▼

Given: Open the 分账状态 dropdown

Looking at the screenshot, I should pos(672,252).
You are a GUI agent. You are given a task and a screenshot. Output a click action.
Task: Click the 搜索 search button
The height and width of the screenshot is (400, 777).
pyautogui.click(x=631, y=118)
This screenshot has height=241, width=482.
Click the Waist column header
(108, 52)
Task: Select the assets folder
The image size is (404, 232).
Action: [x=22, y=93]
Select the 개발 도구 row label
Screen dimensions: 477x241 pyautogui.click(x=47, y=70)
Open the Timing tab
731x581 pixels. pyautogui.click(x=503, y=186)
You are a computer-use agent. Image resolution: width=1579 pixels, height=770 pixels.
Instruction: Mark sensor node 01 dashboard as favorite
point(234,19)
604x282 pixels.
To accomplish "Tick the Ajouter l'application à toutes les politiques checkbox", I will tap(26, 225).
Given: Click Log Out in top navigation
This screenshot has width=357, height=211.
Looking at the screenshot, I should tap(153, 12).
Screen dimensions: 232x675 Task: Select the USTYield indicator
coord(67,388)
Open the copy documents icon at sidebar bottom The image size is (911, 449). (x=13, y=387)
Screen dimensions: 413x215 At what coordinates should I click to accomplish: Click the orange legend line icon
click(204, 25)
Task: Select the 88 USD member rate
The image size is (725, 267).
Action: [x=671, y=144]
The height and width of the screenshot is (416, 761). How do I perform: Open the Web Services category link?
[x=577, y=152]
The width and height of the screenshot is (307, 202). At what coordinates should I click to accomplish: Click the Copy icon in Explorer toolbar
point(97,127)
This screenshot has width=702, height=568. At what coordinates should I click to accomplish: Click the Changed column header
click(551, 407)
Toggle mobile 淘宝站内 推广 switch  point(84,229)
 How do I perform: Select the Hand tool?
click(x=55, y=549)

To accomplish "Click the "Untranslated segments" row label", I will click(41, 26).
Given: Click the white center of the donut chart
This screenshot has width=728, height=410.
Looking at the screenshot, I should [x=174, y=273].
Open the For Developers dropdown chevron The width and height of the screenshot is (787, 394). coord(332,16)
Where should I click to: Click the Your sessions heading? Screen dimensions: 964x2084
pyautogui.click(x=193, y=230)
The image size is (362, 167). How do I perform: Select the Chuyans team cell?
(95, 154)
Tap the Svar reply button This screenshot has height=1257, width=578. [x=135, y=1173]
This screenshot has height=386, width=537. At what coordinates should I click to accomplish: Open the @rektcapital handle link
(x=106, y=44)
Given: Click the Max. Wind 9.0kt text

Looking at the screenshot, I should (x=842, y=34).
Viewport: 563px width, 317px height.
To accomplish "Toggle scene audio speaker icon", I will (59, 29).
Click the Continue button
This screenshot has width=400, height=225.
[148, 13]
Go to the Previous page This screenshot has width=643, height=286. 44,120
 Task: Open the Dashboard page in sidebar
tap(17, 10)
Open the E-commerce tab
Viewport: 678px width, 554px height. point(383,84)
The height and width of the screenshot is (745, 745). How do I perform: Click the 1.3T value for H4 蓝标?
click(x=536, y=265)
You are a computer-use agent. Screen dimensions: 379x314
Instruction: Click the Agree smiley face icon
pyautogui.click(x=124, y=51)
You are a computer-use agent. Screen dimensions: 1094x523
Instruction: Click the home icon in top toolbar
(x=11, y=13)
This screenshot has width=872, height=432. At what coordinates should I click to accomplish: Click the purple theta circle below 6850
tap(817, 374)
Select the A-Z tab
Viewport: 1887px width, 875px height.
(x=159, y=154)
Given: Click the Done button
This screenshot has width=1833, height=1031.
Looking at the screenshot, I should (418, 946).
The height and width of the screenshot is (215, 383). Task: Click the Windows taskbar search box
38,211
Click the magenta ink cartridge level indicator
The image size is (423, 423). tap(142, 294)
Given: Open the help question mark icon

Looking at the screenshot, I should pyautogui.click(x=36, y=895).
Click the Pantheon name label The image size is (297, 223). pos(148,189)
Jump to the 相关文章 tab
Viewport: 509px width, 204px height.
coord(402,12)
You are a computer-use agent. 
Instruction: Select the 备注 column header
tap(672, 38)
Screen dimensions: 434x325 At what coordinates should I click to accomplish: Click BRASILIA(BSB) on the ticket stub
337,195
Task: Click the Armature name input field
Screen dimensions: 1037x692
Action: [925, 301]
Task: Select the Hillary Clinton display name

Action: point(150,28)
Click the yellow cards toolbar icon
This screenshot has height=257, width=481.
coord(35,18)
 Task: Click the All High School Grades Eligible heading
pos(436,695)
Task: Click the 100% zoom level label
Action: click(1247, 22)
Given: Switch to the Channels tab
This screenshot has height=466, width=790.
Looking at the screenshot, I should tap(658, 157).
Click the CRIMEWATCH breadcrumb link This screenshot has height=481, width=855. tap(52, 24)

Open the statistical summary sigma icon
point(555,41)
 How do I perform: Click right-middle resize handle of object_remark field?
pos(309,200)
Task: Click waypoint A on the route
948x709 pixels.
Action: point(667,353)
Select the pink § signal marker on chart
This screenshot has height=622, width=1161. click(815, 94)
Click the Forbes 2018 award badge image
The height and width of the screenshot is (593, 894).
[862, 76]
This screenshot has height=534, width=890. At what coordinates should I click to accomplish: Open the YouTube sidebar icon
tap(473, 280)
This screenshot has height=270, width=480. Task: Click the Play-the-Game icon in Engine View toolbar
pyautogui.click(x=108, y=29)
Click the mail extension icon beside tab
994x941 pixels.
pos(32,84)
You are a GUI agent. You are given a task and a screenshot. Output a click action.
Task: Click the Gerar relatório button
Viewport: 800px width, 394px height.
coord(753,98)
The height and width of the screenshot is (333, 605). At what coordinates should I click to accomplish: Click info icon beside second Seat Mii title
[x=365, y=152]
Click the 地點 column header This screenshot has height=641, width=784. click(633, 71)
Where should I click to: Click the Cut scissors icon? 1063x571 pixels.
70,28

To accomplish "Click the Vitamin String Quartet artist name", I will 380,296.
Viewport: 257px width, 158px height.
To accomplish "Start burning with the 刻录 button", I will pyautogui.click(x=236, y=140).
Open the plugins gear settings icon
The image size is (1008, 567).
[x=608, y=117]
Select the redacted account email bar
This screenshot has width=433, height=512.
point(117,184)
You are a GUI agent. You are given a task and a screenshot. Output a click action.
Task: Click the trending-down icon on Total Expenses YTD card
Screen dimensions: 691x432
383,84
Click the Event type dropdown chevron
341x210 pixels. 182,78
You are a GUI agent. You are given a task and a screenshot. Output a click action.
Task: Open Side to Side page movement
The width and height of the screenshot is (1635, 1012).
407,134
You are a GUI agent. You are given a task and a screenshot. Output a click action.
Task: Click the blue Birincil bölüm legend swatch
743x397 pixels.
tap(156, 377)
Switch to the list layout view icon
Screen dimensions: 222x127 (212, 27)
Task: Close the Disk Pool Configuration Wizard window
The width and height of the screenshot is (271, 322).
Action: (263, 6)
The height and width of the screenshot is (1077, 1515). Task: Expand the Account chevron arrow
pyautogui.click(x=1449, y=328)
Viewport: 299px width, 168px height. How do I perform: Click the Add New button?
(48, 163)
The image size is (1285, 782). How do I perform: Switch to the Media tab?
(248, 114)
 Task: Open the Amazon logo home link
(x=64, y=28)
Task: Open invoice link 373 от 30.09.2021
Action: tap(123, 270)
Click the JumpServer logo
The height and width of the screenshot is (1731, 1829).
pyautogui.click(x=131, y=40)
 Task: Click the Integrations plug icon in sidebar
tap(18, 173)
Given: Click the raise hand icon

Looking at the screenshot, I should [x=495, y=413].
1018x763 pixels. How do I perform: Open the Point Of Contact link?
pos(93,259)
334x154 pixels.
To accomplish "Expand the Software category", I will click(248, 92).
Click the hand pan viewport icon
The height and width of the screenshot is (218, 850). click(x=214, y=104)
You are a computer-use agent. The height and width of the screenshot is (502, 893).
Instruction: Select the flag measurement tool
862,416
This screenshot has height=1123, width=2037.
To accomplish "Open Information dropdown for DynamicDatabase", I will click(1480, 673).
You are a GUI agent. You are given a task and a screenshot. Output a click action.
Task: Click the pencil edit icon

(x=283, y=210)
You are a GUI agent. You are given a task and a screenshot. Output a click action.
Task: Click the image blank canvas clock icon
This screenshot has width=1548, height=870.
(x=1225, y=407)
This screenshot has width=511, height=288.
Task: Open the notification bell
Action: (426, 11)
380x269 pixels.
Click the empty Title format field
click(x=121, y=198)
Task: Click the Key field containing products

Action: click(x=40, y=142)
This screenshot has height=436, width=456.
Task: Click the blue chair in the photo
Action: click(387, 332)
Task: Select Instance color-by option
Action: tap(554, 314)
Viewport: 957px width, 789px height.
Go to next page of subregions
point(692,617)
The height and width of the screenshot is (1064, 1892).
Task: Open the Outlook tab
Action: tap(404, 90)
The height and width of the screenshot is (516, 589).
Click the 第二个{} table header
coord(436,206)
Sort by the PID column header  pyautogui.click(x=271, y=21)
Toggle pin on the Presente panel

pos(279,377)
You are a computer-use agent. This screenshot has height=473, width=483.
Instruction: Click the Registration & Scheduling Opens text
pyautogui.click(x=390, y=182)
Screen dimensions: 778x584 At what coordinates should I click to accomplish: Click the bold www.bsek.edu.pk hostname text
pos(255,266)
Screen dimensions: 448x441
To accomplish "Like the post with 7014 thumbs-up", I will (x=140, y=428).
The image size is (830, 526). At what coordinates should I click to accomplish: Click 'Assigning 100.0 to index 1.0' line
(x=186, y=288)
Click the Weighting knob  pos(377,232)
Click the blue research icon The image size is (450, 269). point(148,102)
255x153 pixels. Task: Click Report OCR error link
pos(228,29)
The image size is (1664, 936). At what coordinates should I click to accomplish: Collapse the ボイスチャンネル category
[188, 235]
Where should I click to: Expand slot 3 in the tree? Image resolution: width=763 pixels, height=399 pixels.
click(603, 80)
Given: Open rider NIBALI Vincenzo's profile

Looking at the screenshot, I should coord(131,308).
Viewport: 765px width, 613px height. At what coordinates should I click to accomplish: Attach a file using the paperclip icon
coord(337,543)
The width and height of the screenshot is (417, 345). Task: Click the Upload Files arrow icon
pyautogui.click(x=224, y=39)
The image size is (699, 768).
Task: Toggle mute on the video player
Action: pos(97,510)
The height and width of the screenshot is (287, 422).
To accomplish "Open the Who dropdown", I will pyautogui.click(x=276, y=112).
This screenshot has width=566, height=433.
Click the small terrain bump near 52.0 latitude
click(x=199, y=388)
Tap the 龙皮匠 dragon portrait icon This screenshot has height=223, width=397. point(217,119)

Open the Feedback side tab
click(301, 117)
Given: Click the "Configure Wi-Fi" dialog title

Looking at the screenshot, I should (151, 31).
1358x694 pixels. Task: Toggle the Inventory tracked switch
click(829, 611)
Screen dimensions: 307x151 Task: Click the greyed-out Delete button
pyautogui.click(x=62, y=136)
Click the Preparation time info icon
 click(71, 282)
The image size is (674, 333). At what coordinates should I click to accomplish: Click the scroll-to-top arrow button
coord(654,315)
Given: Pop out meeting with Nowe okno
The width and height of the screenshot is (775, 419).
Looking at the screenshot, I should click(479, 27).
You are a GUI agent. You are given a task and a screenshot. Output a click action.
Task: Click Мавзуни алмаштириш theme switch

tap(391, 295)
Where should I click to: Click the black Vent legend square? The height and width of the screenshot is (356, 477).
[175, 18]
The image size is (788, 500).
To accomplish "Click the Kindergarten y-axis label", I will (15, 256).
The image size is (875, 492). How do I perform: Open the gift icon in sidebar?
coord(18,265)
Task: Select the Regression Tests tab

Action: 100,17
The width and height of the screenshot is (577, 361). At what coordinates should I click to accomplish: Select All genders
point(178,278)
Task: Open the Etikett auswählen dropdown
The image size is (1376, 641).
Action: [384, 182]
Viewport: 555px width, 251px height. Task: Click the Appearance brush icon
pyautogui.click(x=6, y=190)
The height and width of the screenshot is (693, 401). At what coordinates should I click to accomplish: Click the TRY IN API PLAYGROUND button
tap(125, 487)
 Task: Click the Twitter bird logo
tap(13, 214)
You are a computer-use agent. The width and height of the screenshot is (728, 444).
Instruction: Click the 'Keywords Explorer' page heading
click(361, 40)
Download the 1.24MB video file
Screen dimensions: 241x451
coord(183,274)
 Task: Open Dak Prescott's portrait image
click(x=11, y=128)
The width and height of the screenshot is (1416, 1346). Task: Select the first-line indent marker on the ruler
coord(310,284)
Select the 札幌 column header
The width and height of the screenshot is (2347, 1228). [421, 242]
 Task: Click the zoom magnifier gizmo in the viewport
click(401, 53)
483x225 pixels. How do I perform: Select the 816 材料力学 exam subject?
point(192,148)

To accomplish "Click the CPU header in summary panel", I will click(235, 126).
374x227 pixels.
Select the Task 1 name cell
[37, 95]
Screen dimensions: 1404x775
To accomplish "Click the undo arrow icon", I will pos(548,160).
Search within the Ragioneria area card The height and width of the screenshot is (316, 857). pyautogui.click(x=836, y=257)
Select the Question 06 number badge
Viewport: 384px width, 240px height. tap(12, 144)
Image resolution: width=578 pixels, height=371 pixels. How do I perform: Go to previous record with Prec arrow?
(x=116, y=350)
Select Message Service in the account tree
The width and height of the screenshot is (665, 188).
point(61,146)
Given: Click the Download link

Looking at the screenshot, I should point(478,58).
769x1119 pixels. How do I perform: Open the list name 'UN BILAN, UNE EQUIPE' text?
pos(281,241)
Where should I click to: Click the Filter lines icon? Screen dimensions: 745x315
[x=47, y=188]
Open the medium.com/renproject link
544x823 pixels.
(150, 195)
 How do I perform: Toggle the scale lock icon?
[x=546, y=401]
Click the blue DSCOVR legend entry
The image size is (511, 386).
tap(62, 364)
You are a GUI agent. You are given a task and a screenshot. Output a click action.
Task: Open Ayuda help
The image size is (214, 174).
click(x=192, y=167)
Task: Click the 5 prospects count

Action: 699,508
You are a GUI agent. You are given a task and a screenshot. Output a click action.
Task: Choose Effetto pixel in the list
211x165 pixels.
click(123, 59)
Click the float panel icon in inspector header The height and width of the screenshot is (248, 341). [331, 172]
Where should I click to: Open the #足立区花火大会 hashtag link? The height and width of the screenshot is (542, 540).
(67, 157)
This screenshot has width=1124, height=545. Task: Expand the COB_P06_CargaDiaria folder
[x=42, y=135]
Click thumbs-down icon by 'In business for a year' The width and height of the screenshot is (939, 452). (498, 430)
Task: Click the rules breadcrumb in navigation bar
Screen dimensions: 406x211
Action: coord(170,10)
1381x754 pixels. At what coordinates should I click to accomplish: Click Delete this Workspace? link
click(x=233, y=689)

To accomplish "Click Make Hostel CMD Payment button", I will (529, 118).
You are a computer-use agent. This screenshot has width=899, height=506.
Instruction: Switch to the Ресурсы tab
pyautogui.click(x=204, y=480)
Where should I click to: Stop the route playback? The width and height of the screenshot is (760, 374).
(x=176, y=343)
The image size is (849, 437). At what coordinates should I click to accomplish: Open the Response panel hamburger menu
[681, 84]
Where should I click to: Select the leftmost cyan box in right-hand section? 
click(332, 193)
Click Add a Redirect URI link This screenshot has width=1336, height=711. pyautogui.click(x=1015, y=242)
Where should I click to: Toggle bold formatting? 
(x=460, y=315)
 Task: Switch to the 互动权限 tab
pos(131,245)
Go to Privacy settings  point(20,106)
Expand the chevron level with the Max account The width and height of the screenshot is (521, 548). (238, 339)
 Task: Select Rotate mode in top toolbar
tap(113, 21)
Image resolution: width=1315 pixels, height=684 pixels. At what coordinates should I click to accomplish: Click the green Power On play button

▲

--- Task to carry out ---
Please write out the entries above as a numbered list, starting with the line that contains "Viewport: 555px width, 251px" and going on through the line that contains "Viewport: 384px width, 240px", with blank lines left out.

--- Solution for this problem ---
1. Viewport: 555px width, 251px height. Task: Click the Appearance brush icon
2. pyautogui.click(x=6, y=190)
3. The height and width of the screenshot is (693, 401). At what coordinates should I click to accomplish: Click the TRY IN API PLAYGROUND button
4. tap(125, 487)
5.  Task: Click the Twitter bird logo
6. tap(13, 214)
7. You are a computer-use agent. The width and height of the screenshot is (728, 444).
8. Instruction: Click the 'Keywords Explorer' page heading
9. click(361, 40)
10. Download the 1.24MB video file
11. Screen dimensions: 241x451
12. coord(183,274)
13.  Task: Open Dak Prescott's portrait image
14. click(x=11, y=128)
15. The width and height of the screenshot is (1416, 1346). Task: Select the first-line indent marker on the ruler
16. coord(310,284)
17. Select the 札幌 column header
18. The width and height of the screenshot is (2347, 1228). [421, 242]
19.  Task: Click the zoom magnifier gizmo in the viewport
20. click(401, 53)
21. 483x225 pixels. How do I perform: Select the 816 材料力学 exam subject?
22. point(192,148)
23. To accomplish "Click the CPU header in summary panel", I will click(235, 126).
24. 374x227 pixels.
25. Select the Task 1 name cell
26. [37, 95]
27. Screen dimensions: 1404x775
28. To accomplish "Click the undo arrow icon", I will pos(548,160).
29. Search within the Ragioneria area card The height and width of the screenshot is (316, 857). pyautogui.click(x=836, y=257)
30. Select the Question 06 number badge
31. Viewport: 384px width, 240px height. tap(12, 144)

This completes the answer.